The UB researcher who is leading the study — Matthew Bonner, PhD, associate professor of epidemiology and environmental health — explains that the most definitive studies linking benzene and polycyclic aromatic hydrocarbons to health concerns have been conducted on mostly male populations exposed to extremely high levels of such chemicals in locations such as factories.

The scientific community knows less about the impact on the elderly, women and children, and how levels of exposure akin to those experienced by the residents of the City of Tonawanda, the Town of Tonawanda and Grand Island correlate with disease, Bonner says. The new study aims to address these and other gaps in knowledge. 

What are the study’s limitations?

This study will not be able to assess all illnesses that might be caused by environmental pollution because some conditions are very rare.

In addition, reconstructing individual historical exposure levels to common environmental pollutants, such as polycyclic aromatic hydrocarbons and benzene, is an imperfect process. As a result, the study may only capture the strongest associations between chemical exposure and health. In addition, the study will not be able to state definitively whether an individual participant’s health problems are linked to exposure, but rather characterize average risks in the population.
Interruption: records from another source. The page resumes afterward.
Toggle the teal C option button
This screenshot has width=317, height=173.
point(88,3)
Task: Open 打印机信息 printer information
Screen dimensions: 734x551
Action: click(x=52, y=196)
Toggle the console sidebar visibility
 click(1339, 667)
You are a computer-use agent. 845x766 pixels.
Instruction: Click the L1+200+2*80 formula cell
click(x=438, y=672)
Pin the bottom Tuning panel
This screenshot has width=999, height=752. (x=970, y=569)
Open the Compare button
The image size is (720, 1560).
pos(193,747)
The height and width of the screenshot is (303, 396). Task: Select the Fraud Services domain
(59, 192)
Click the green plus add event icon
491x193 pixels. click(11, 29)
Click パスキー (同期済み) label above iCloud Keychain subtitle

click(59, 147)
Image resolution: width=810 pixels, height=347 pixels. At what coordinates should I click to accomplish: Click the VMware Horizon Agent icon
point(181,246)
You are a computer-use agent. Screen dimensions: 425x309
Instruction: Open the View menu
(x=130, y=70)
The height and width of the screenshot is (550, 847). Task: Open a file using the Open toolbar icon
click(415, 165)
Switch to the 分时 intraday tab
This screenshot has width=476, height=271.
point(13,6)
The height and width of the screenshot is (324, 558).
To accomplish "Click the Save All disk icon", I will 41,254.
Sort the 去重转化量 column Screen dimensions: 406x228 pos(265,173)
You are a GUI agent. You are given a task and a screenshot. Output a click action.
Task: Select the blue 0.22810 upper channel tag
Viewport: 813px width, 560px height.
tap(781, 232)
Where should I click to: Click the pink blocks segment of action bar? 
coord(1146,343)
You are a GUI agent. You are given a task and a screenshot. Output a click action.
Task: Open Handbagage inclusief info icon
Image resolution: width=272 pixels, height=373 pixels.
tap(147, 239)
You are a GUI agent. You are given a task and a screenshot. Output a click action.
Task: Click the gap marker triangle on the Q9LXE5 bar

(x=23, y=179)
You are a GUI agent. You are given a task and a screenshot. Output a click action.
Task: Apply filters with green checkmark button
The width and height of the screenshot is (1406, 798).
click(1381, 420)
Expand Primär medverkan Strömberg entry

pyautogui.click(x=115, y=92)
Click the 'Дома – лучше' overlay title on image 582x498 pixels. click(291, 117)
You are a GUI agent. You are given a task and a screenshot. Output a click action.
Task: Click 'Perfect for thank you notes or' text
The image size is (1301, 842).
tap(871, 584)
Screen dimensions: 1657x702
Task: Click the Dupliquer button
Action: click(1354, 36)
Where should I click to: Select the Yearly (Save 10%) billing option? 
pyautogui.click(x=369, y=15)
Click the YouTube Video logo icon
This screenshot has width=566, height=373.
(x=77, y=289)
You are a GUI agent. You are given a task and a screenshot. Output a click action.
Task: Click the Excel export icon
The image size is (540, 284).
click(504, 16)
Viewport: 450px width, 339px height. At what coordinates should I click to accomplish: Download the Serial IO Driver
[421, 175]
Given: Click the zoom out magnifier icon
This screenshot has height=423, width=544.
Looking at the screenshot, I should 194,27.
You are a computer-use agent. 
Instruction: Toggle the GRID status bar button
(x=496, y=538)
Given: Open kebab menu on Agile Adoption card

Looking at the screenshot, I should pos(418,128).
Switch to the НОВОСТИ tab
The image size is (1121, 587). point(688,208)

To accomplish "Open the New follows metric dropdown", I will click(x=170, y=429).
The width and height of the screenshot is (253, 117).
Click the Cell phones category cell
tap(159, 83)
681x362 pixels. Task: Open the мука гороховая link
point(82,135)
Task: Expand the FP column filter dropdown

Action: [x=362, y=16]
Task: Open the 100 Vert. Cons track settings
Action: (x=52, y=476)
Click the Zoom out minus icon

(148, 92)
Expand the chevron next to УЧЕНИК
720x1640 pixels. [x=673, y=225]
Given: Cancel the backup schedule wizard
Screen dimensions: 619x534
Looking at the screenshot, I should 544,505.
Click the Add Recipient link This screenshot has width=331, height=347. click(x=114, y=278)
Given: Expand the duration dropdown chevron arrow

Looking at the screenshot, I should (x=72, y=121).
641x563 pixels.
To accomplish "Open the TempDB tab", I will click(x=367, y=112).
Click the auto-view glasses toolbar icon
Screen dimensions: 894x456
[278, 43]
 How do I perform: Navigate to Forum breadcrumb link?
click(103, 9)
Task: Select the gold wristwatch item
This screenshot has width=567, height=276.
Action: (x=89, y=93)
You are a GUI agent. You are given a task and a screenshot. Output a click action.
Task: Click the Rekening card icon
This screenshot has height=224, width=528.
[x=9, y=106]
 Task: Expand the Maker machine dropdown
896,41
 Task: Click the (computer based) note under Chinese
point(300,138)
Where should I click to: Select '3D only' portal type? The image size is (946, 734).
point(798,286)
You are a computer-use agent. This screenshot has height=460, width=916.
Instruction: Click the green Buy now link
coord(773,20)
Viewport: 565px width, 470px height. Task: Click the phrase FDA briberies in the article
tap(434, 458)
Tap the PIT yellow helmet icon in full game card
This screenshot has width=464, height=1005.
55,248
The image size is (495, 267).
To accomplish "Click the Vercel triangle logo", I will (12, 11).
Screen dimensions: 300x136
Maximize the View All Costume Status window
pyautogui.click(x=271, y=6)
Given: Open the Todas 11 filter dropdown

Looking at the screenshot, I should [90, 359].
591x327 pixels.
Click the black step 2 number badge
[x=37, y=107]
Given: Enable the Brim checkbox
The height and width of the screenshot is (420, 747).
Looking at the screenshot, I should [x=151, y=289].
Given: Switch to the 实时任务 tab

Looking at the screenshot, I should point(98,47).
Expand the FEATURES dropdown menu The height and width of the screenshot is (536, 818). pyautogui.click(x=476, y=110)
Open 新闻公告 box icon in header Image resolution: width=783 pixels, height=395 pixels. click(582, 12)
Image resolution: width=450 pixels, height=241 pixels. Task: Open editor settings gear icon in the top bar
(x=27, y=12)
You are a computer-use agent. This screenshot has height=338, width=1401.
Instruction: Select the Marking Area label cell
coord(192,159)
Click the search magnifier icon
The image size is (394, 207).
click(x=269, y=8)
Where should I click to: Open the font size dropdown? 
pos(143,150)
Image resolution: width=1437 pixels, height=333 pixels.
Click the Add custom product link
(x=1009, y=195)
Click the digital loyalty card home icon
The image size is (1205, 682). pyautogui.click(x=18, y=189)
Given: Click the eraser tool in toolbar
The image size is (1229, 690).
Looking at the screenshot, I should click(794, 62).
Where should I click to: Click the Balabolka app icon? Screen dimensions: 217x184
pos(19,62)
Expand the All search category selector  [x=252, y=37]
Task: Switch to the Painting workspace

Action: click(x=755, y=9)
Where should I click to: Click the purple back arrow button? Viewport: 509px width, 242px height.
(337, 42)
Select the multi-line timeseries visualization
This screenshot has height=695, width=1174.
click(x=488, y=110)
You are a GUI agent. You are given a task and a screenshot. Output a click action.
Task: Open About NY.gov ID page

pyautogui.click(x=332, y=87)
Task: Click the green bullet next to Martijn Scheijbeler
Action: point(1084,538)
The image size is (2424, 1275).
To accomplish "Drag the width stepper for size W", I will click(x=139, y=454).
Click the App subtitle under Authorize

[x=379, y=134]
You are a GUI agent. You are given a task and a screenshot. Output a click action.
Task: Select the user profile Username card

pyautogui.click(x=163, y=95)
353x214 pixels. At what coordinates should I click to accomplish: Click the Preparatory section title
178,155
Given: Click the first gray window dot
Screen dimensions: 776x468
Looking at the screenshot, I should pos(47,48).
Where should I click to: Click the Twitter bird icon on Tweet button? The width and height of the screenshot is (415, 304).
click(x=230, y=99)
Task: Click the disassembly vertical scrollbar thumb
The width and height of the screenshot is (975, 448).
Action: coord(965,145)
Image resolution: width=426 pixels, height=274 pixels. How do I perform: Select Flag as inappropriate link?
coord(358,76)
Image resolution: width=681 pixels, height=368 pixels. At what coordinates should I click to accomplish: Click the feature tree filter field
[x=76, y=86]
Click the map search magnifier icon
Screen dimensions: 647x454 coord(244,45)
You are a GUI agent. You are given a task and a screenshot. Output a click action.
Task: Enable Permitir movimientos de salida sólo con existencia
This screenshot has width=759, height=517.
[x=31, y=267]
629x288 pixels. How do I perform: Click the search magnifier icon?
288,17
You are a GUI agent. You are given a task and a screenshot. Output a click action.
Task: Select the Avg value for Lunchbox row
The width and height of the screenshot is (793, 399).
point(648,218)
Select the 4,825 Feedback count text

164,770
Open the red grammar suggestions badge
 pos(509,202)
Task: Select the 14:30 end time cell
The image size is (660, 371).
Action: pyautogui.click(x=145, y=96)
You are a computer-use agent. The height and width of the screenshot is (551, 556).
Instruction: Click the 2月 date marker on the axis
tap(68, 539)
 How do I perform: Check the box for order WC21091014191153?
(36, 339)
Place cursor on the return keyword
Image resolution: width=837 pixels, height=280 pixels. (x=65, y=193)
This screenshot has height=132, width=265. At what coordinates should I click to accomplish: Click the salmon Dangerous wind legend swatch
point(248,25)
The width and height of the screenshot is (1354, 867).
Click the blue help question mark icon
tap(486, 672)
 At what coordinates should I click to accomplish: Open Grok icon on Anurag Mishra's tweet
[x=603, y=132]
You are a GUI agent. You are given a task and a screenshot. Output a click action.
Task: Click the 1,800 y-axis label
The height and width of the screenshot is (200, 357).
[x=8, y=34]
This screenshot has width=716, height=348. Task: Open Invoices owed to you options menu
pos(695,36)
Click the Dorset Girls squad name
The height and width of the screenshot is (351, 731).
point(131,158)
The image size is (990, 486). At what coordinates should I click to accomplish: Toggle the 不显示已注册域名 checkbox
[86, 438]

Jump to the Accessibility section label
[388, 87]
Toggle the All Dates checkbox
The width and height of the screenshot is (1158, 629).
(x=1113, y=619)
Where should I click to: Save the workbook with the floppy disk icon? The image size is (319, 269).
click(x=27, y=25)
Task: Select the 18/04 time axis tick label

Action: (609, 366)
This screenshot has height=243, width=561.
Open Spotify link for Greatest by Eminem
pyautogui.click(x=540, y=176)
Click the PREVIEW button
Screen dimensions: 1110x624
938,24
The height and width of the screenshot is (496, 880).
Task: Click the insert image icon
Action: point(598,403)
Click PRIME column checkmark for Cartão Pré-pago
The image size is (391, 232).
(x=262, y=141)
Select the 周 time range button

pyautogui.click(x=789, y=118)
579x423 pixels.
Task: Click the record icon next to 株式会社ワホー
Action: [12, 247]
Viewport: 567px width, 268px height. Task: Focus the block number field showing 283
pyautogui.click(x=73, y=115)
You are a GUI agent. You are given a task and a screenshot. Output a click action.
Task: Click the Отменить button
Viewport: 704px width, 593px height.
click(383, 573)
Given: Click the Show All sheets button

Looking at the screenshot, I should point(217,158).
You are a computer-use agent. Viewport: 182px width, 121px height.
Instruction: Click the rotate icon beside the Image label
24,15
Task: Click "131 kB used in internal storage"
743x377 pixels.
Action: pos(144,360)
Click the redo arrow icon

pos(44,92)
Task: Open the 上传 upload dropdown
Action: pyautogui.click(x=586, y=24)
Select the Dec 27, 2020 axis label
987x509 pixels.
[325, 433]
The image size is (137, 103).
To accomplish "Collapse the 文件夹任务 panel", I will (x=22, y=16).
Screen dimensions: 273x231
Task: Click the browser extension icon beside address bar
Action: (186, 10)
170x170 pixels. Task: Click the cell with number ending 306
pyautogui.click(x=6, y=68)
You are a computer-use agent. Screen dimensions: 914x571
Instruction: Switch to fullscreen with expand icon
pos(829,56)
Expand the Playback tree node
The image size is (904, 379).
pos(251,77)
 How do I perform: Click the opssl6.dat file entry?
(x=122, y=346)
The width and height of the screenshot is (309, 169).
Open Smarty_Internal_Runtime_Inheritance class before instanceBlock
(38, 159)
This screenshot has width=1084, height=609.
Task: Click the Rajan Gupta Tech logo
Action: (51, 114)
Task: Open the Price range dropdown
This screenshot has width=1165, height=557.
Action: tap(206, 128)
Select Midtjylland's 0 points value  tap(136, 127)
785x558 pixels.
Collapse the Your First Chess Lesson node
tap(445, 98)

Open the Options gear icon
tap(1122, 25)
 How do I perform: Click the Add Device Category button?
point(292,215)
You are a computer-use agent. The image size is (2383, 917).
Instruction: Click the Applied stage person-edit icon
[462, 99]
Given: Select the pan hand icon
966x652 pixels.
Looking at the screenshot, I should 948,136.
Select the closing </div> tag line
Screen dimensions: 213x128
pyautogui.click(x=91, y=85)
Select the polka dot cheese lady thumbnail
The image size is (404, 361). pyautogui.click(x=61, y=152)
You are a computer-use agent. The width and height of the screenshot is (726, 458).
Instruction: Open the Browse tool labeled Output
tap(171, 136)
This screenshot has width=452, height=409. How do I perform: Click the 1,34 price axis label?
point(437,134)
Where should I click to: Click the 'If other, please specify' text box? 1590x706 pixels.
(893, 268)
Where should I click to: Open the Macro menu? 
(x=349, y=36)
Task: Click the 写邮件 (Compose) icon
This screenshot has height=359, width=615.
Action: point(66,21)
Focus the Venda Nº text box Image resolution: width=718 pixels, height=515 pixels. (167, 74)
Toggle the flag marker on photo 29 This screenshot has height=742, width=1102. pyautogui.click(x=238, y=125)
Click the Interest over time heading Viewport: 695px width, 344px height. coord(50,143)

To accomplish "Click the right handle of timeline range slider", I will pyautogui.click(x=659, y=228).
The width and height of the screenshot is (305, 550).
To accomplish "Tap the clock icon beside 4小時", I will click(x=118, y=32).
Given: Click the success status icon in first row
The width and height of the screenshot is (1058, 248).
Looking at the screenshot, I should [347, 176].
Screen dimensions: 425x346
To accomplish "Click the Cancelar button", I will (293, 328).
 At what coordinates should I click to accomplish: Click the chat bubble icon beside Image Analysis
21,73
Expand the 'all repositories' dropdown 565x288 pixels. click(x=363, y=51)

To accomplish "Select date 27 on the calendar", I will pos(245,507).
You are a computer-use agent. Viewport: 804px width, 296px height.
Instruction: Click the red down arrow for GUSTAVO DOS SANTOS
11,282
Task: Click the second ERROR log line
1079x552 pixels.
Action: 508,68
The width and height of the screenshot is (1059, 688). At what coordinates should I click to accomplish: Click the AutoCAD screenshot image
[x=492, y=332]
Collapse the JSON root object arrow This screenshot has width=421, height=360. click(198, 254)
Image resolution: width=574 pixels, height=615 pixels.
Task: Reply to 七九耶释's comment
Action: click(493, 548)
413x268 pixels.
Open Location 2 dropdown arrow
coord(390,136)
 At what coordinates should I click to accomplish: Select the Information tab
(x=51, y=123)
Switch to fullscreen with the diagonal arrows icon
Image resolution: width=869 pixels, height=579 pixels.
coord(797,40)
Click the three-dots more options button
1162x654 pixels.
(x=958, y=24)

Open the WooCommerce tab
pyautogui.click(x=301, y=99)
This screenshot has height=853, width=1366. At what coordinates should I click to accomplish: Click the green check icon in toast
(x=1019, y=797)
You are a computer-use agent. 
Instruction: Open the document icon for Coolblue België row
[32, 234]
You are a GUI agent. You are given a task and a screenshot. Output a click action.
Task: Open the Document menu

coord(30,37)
How is the study being funded?

A federal judge ordered the Tonawanda Coke Corporation to fund the $11.4 million study after the company was convicted of violating the Clean Air Act and Resource Conservation and Recovery Act. A federal appeals court rejected the company’s appeal in 2016, and initial funding for the research was released that year.

Is the Tonawanda Coke Soil Study part of this project?

No. The federal judge that ordered the Tonawanda Coke Corporation to fund the environmental health study also ordered the company to fund a second, separate $711,000 soil study.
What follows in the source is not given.